Whether as a visual reminder of all they symbolize, or just because they’re so darn purty, dried pomegranates are a wonderful addition to a fall arrangement or centerpiece. You can dry them yourself for a fraction of the cost, and it’s easy to do.
Here’s what you’ll need:
Fresh pomegranates (choose nice ones, with no visible bruises or cuts)
Toothpick or other sharp implement
Decorating materials such as metallic paints, glitter, glue, etc. (optional)
- Use the toothpick to puncture the rind of each pomegranate several times. It will look better if you do this in rows—either vertically or horizontally, rather than randomly. Also, be sure to leave plenty of space between the punctures, otherwise the skin may split as it dries. Just poke the toothpick in deep enough to break through the skin. You do not want to puncture it so deeply that the juice begins to leak out as that will actually delay the drying process.

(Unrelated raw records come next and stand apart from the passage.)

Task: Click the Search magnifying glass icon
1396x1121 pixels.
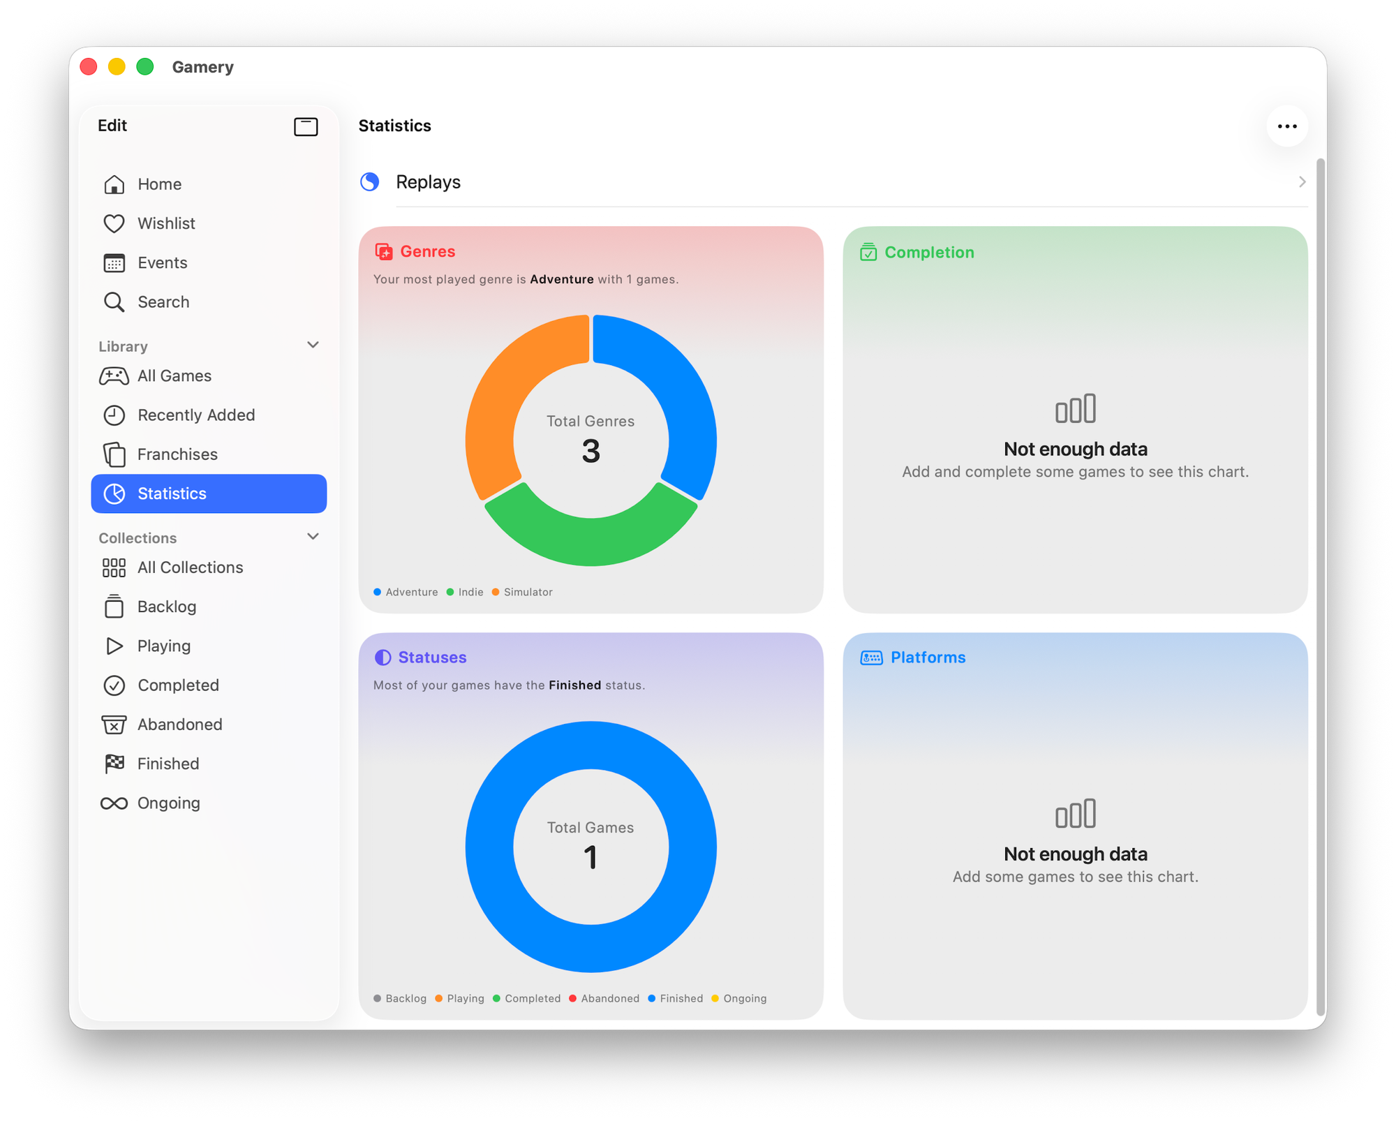Action: point(114,302)
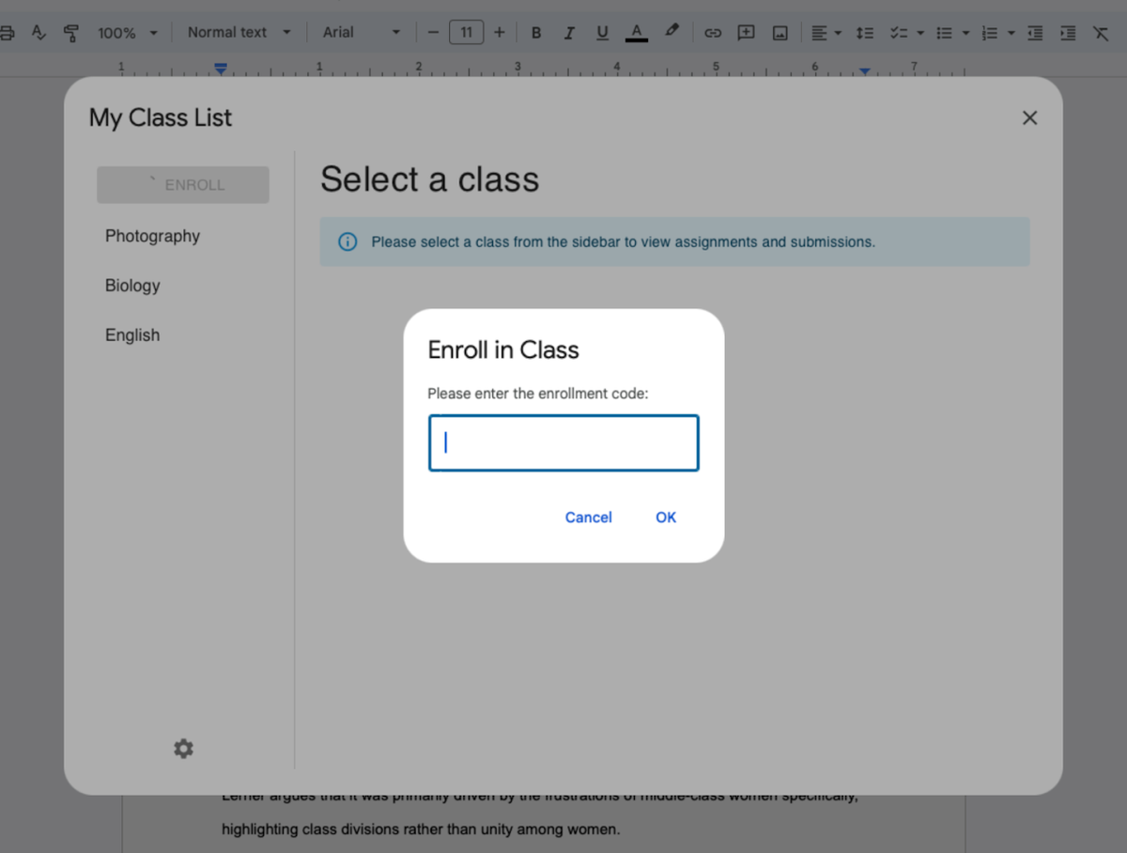Select Biology from the class sidebar

(132, 286)
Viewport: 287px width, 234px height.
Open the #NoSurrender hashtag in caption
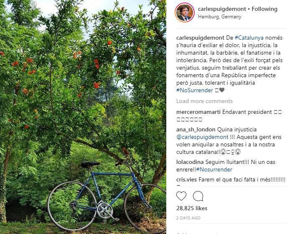[x=195, y=91]
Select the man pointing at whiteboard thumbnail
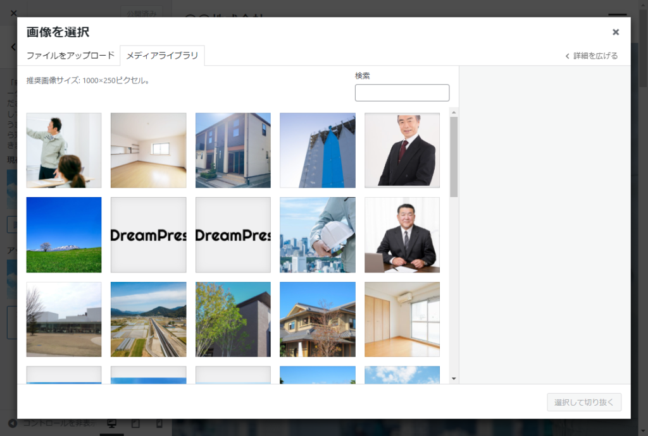Viewport: 648px width, 436px height. click(x=64, y=150)
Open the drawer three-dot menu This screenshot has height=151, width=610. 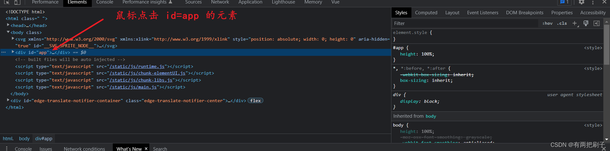[x=6, y=148]
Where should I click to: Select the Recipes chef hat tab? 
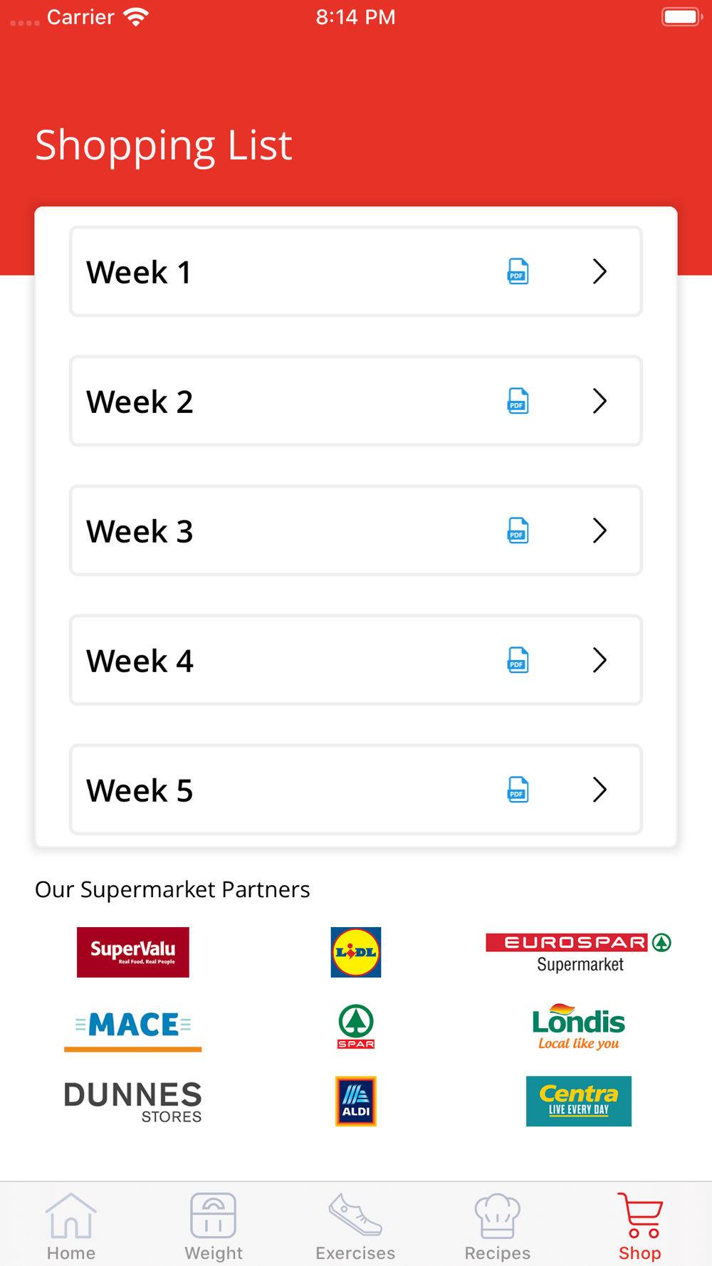click(498, 1226)
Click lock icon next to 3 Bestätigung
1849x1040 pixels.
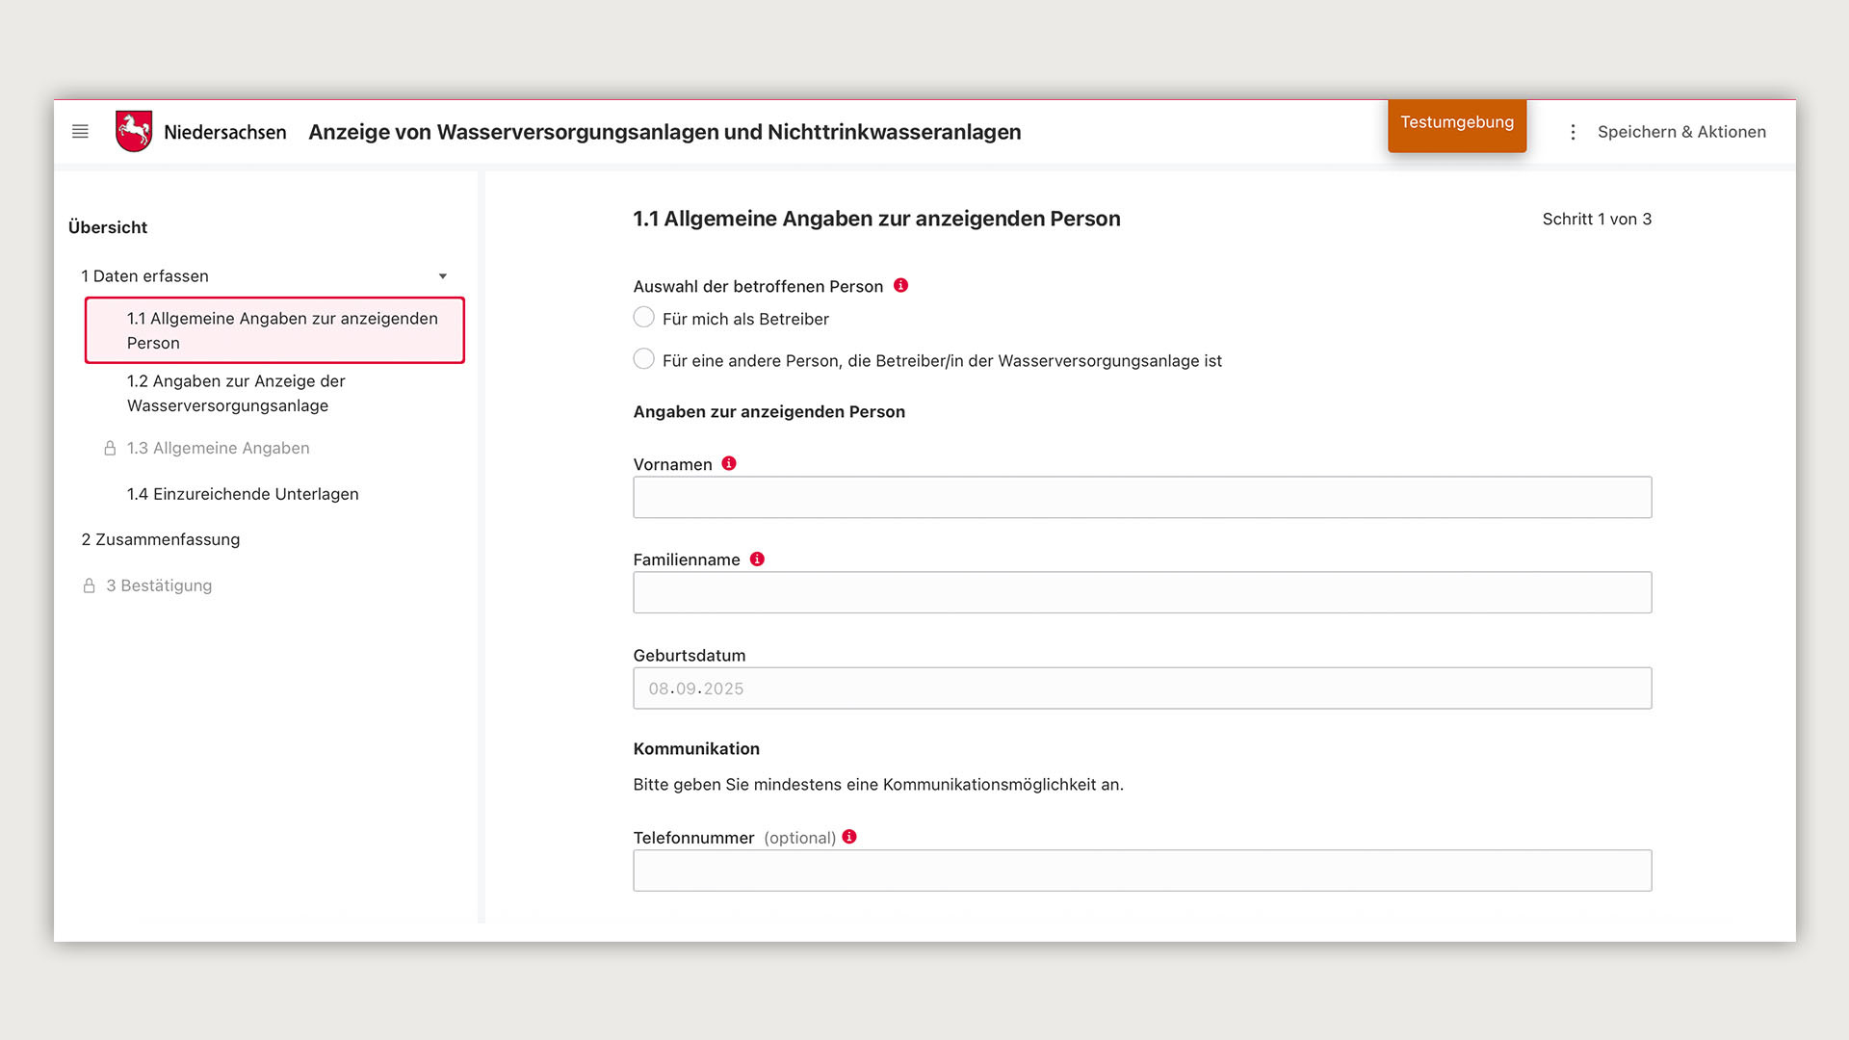89,585
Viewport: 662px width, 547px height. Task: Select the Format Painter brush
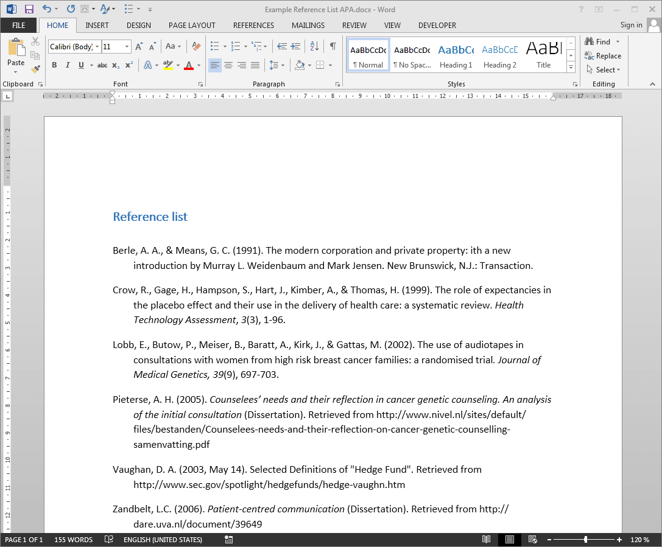click(x=35, y=69)
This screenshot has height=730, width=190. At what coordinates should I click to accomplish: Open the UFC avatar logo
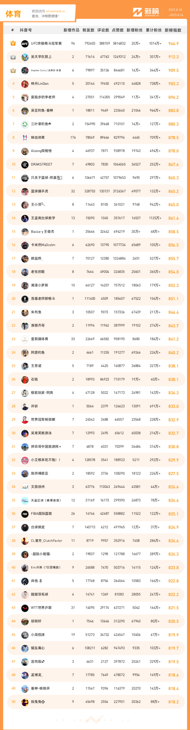tap(25, 44)
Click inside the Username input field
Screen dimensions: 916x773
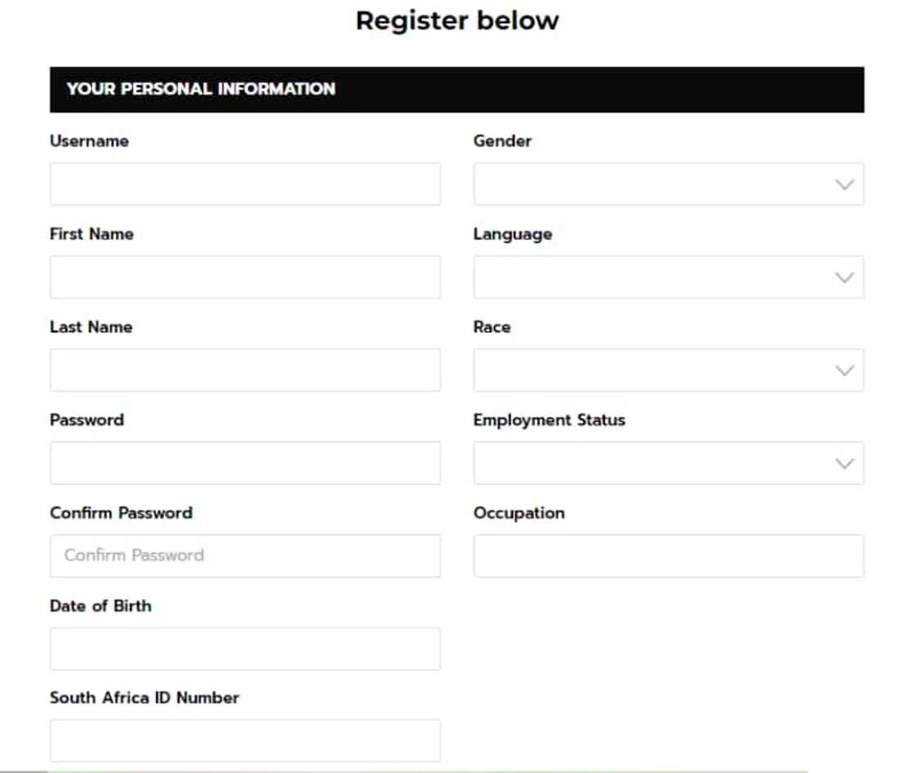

- Place the pomegranates on a wire rack to dry. It will take about three weeks for the pomegranates to dry (perhaps a little more or less, depending on the humidity where you live). Here in Tucson, it takes about an hour. (Jussst kidding!) When they are dry, they will be very light and considerably smaller (about 1/3 their original size). They are also very fragile, so handle with care!
- The dried pomegranates can be used in their natural state, or you can use your creativity to decorate them with metallic paint, glitter, or whatever you like.
- Create an arrangement using your new treasures. The dried pomegranates are beautiful alone, or mixed with greenery, nuts, or other dried items. Put them in glass containers, bowls, or add them to wreaths. Go wherever your creativity takes you!